その北側、住宅が多く立ち並ぶ自由が丘地区の市立里見高校。
昼食時間中の2年の教室。
「和久井の様子がおかしい?どんな」
「ガリガリに痩せててさぁー。ね、葵?」
加賀兵馬(かがひょうま)は肯く一条葵(いちじょうあおい)を見ながら、カツサンドを齧った。
今週に入り、同じクラスの和久井が3日続けて欠席している。
その少し前から携帯に出ないことが多くなり、2日前の時点で全くの音信不通になったそうだ。葵と目の前の軽薄そうな男―神谷孝則(かみやたかのり)は近況を確認するべく、二人で彼の自宅を訪ねて行った。

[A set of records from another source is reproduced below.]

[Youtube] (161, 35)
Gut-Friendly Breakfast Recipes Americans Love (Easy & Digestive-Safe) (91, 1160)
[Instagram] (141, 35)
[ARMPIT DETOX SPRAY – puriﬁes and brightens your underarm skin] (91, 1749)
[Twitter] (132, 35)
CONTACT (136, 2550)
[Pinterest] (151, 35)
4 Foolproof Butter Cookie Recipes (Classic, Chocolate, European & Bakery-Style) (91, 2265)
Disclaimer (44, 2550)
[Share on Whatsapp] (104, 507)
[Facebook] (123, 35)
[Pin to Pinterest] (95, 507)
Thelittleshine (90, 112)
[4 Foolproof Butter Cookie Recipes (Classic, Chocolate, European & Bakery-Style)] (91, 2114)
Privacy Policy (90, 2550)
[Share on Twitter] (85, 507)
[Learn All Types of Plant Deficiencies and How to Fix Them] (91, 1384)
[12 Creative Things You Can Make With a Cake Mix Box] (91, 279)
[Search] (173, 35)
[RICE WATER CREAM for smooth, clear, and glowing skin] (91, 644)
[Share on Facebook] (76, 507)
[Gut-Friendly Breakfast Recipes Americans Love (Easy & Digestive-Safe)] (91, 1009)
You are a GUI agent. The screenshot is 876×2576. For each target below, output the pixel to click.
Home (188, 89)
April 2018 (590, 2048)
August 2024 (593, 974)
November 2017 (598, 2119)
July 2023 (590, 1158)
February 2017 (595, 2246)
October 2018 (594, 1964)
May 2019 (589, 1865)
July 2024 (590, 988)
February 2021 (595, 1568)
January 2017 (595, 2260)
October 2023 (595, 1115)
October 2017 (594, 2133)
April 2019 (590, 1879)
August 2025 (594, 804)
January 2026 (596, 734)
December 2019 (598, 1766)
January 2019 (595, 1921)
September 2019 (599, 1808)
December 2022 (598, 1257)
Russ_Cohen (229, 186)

その際和久井の異様な姿を目撃したらしい。
「俺じゃなくて医者に相談しろよ」
「医者に連れてこうとすると暴れるんだって…」
「それで?」
面倒くさそうに兵馬は尋ねる。
いつも能天気そうにしている孝則が、顔を青くしている。
聞く限りではここまで深刻になるような話とも思えないし、自分に相談するくらいなら早く医者に連れていけ。
「一緒に来てくれない?で、もしもの時は―」
「病院まで引っ張ってけって?」
「ダメ?」
少し思案する素振りを見せてから、兵馬は承諾。
3人で授業後、和久井の家に向かう事に決まった。
和久井の家は学校から徒歩30分相当の場所にある。
年季を感じさせる一戸建て。呼び鈴を鳴らすと、本人が出てきた。
「おぉ、どうした」
「…!」
兵馬は言葉を失った。
久しぶりに見た和久井の顔は、記憶にある通りだ。
しかし、寝巻から除く首が、腕が、まるで枯れ枝の様になっている。
骨と皮ばかりになった手で旧友を招くその姿は、死体が起き上がったかのようだった。
「…お邪魔しま~す」
か細い声で孝則が言う。見るのは2度目だが、まったく慣れない。
居間に通された3人のもとに、ジュースや菓子を持ってきた和久井が歩いてくる。
テーブルにそれらを並べる和久井の姿を、兵馬はまじまじと眺める。
(どう切り出したものかな…)
兵馬はここに来るまでは、事態を軽く見ていた。
目の前の和久井は如何にも病人めいた状態で、平素の孝則に近い活動的な笑みを浮かべている。
そのあまりの落差に、兵馬は我知らず和久井から目を逸らす。
なるほど、孝則が不気味がるわけだ。
―病人扱いすると、機嫌が悪くなるそうだな。